- **YANG DIKERJAKAN**: Tulis ulang seluruh petikan tentang kitab Barencong di bawah ini tanpa mengubah satu kata atau tanda baca pun.

- **PETIKAN TEKS**:

Oleh: Muhammad Bulkini
Di hari kedua Idul Fitri kemarin, saya berbincang hampir semalam suntuk dengan KH. Mahmud Hasil. Sejak pukul 10.00 Wita hingga masuk waktu subuh. Setelah subuh, perbincangan kembali dilanjutkan hingga pukul 07.00 Wita.
Topik yang kami bicarakan beragam; satu yang saya ingat adalah terkait kitab barencong.
“Tahun 1973, ada Lailatul Ijtima di Pesantren Ubudiyah, Bati-Bati,” ujar Guru Mahmud. “Topik yang dibahas adalah Kitab Barencong.”
Guru Mahmud mengenang, acara itu digelar besar-besaran. Bahkan tuan rumah, dalam hal ini Tuan Guru H. Anang Ramli menyembelih satu ekor sapi untuk menjamu para ulama dari seluruh wilayah Kalimantan Selatan.
Para ulama dari berbagai kabupaten/kota itu membawa kitab yang dipercaya sebagai kitab Barencong. Setelah dikumpulkan, total ada belasan kitab. Guru Mahmud –yang merupakan murid Guru H. Anang Ramli– diminta sang guru untuk membaca dan meneliti isi kitab tersebut.

- **DATA TERCATAT**:
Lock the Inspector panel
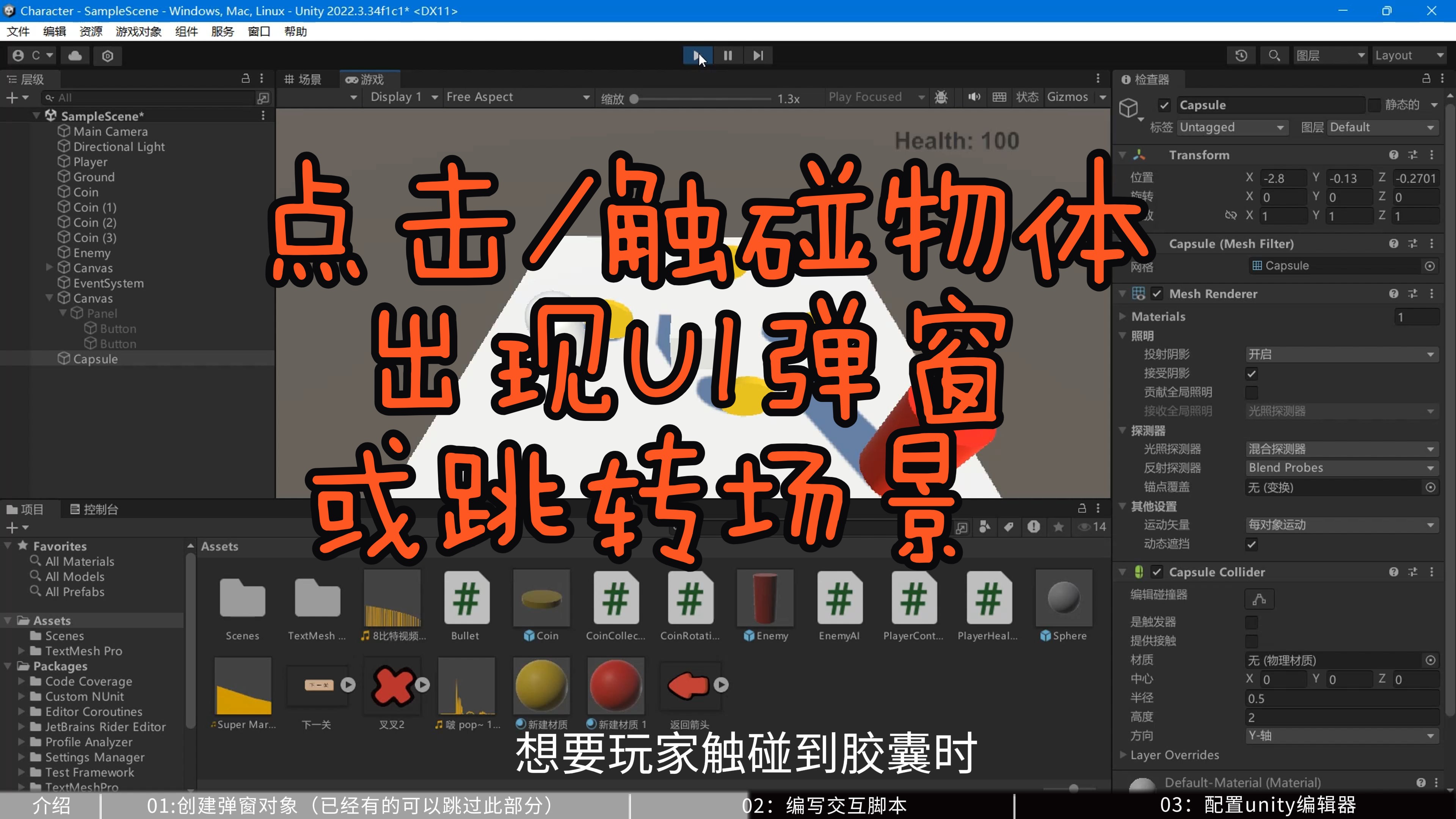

- **HASIL LATIHAN**:
Oleh: Muhammad Bulkini
Di hari kedua Idul Fitri kemarin, saya berbincang hampir semalam suntuk dengan KH. Mahmud Hasil. Sejak pukul 10.00 Wita hingga masuk waktu subuh. Setelah subuh, perbincangan kembali dilanjutkan hingga pukul 07.00 Wita.
Topik yang kami bicarakan beragam; satu yang saya ingat adalah terkait kitab barencong.
“Tahun 1973, ada Lailatul Ijtima di Pesantren Ubudiyah, Bati-Bati,” ujar Guru Mahmud. “Topik yang dibahas adalah Kitab Barencong.”
Guru Mahmud mengenang, acara itu digelar besar-besaran. Bahkan tuan rumah, dalam hal ini Tuan Guru H. Anang Ramli menyembelih satu ekor sapi untuk menjamu para ulama dari seluruh wilayah Kalimantan Selatan.
Para ulama dari berbagai kabupaten/kota itu membawa kitab yang dipercaya sebagai kitab Barencong. Setelah dikumpulkan, total ada belasan kitab. Guru Mahmud –yang merupakan murid Guru H. Anang Ramli– diminta sang guru untuk membaca dan meneliti isi kitab tersebut.